§ Quoted text:
☆ ☆ ☆ ☆

I agree guys, I've climbed with and like them both, actually started climbing with a swing. I'm just a little partial to the leg straps. I usually don't get the nut squeeze, I try keeping the straps about halfway between the boys and knees when I'm going up in the crane and I'm pretty comfy. I gotta check and see if that swing could be added on tho


----------



## superjunior (Feb 7, 2012)

Still didn't buy a saddle yet - procrastinating.. Read some reviews on sherrils site, lot of guys complaining about the inner straps on the legs biting in with the sequoia. The saddle I run now has nice comfy padding on the leg straps so it hasn't been an issue for me. If I do go with the petzl guess I'd go with the seat option but that's a lot of coin. Also a lot of complaints about the small d's, lack of tool storage and replacement rings being unavailable by petzl. :msp_confused:


----------



## Iustinian (Feb 7, 2012)

I've never had a problem with the leg straps or ball busting with the petzl sequioa, although I have with other saddles. As I said before, its not going to be the best choice if your climbing style is such that you are hanging/sitting in it all day, which is probably why the nut busting is happening. I've NEVER had a problem with pinching hips on it, which is why I bought it to begin with -- you are doing something completely wrong if you experience hip pinching on most saddles with a rope bridge, and the sequioa is very adjustable so you can figure out whats the most comfortable positioning of the rings and bridge to suit your individual size and style.

☆ ☆ ☆ ☆

§ Data section:

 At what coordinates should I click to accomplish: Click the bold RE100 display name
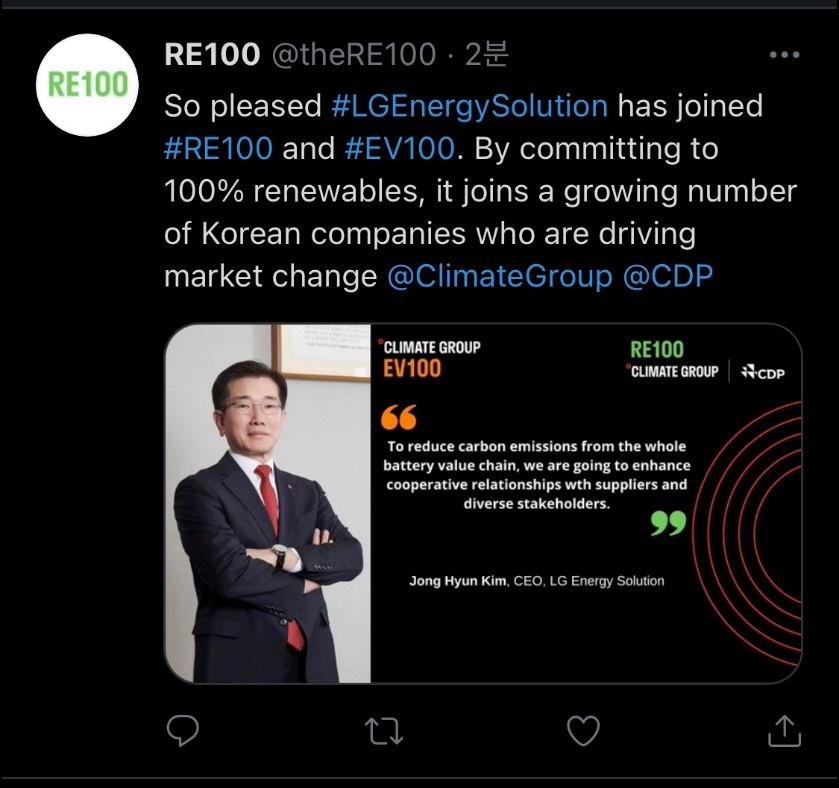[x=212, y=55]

☆ ☆ ☆ ☆

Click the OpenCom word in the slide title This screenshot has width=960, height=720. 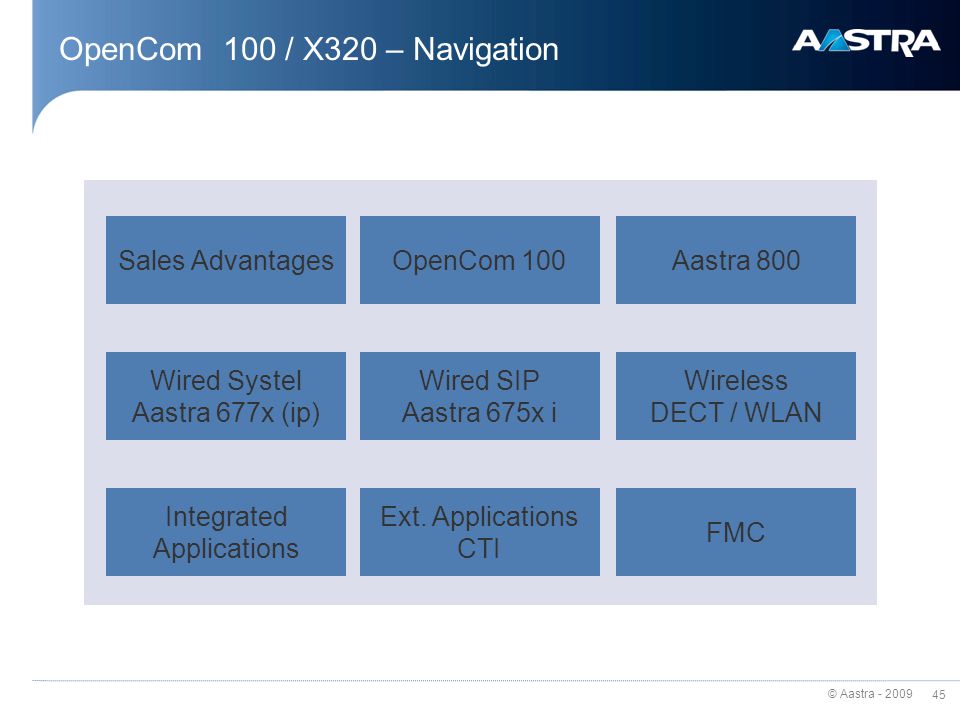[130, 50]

☆ ☆ ☆ ☆

§ Problem set:
a: Answer these from the forum thread about climbing saddles, one line each:
(i) Where does the first poster keep the leg straps when going up in the crane?
(ii) If superjunior goes with the Petzl, which option would he choose?
(iii) What does Iustinian say is the reason he bought the Sequoia?
b: In the climbing saddle thread, turn the paragraph starting "Still didn't buy a saddle yet" into a short bulleted list that keeps its main facts.
c: Pick up the forum thread about climbing saddles after its last post and continue it.

§ Outputs for the tasks:
a:
(i) About halfway between the boys and the knees.
(ii) The seat option.
(iii) He has never had a problem with pinching hips on it.

b:
- Hasn't bought a saddle yet and is putting it off.
- Reviews on Sherrils site: many complain that the inner leg straps on the Sequoia bite in.
- His current saddle has comfy padding on the leg straps, so this hasn't been a problem for him.
- If he picks the Petzl, he'd probably get the seat option, but it costs a lot.
- Other complaints: small D's, no tool storage, and Petzl doesn't offer replacement rings.

c:
the d-rings are slightly smaller than some of the old-school saddles, but not by much, and I don't mind because I use the snaps or carabiners on my fliplines.

the sequioa comes with five gear loops: 2 large loops, 3 smaller loops. I counted ten more webbing loops stitched throughout the rear of the belt which a caritool or bent gate Spirit biner could go thru to hang gear on (which is my preference - I have 2 caritools and 2 Spirits which my slings, biners, and ascenders, etc hang on)

I spend almost no time hanging/sitting in my harness, but if you are the type that does a lot of that you're not going to be as happy with it.

Based on what you said, I think the ergovation would be a better choice. I'm pretty sure you can add a bosun seat to it, which may be interchangeable with the leg straps if you planned on wanting both in the same saddle. Ergo also has attachments for chest asenders, suspenders, etc and dorsal attachment to create an approved fall arrrest harness. I know several guys that have them and are very happy with them, lots of extra padding and you can add a cold/hot pack to the padding in the back etc. Just keep in mind that its a bit heavier than the sequioa.


----------



## tree md (Feb 7, 2012)

My Petzl has less gear loops than the newer one's I believe and it has not been a problem for me. You just have to do some customization to it. I've got a non locking, aluminum caribiner on my right side to hang my saw from and a small caritool on my left to carry loop runners, hand ascender or whatever else the job at hand my require. I did buy a rope ring to add onto mine because I was used to them. I hardly ever use it though. I have become accustomed to just hanging my climbing line on the caritool if I am spiking up. It's just change that is annoying sometimes. When you get used to hanging your stuff a particular way on your saddle then you have to change up after an upgrade it is a little uncomfortable at first. One thing I do not like about the Petzl is the smaller D's and no rope ring or saw clip. You'll have to add that stuff to it if you purchase one. It's a trade off. The Petzl is the most comfortable I have climbed in.


----------



## lone wolf (Feb 7, 2012)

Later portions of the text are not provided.